• **What you need to do**: Repeat the data exactly, every last line of it.
*** Opening of Extracted information ***
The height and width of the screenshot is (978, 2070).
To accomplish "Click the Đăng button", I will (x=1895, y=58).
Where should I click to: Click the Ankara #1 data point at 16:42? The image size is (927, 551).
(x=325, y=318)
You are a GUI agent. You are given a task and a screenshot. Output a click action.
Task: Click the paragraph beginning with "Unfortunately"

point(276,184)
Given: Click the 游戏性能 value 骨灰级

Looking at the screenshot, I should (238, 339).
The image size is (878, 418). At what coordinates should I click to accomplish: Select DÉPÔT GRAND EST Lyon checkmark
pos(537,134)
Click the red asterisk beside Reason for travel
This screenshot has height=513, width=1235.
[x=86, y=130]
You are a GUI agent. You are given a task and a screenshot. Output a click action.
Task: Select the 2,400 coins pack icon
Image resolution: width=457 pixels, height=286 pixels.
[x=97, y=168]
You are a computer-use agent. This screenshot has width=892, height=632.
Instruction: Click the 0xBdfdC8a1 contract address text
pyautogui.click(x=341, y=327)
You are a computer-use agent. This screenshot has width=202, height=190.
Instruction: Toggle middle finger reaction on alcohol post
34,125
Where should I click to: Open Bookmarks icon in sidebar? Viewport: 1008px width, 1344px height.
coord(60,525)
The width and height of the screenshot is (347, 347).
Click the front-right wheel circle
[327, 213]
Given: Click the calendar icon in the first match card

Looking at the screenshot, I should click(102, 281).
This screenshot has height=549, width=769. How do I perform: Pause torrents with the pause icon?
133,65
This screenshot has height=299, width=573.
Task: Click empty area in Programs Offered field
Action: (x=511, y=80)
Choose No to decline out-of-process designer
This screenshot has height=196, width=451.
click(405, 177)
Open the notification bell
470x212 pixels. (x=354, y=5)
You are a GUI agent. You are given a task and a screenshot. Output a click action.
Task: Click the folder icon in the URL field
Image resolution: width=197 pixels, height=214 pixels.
*** Close of Extracted information ***
• **Solution to this problem**:
The height and width of the screenshot is (978, 2070).
To accomplish "Click the Đăng button", I will (x=1895, y=58).
Where should I click to: Click the Ankara #1 data point at 16:42? The image size is (927, 551).
(x=325, y=318)
You are a GUI agent. You are given a task and a screenshot. Output a click action.
Task: Click the paragraph beginning with "Unfortunately"

point(276,184)
Given: Click the 游戏性能 value 骨灰级

Looking at the screenshot, I should (238, 339).
The image size is (878, 418). At what coordinates should I click to accomplish: Select DÉPÔT GRAND EST Lyon checkmark
pos(537,134)
Click the red asterisk beside Reason for travel
This screenshot has height=513, width=1235.
[x=86, y=130]
You are a GUI agent. You are given a task and a screenshot. Output a click action.
Task: Select the 2,400 coins pack icon
Image resolution: width=457 pixels, height=286 pixels.
[x=97, y=168]
You are a computer-use agent. This screenshot has width=892, height=632.
Instruction: Click the 0xBdfdC8a1 contract address text
pyautogui.click(x=341, y=327)
You are a computer-use agent. This screenshot has width=202, height=190.
Instruction: Toggle middle finger reaction on alcohol post
34,125
Where should I click to: Open Bookmarks icon in sidebar? Viewport: 1008px width, 1344px height.
coord(60,525)
The width and height of the screenshot is (347, 347).
Click the front-right wheel circle
[327, 213]
Given: Click the calendar icon in the first match card

Looking at the screenshot, I should click(102, 281).
This screenshot has height=549, width=769. How do I perform: Pause torrents with the pause icon?
133,65
This screenshot has height=299, width=573.
Task: Click empty area in Programs Offered field
Action: (x=511, y=80)
Choose No to decline out-of-process designer
This screenshot has height=196, width=451.
click(405, 177)
Open the notification bell
470x212 pixels. (x=354, y=5)
You are a GUI agent. You are given a task and a screenshot. Output a click action.
Task: Click the folder icon in the URL field
Image resolution: width=197 pixels, height=214 pixels.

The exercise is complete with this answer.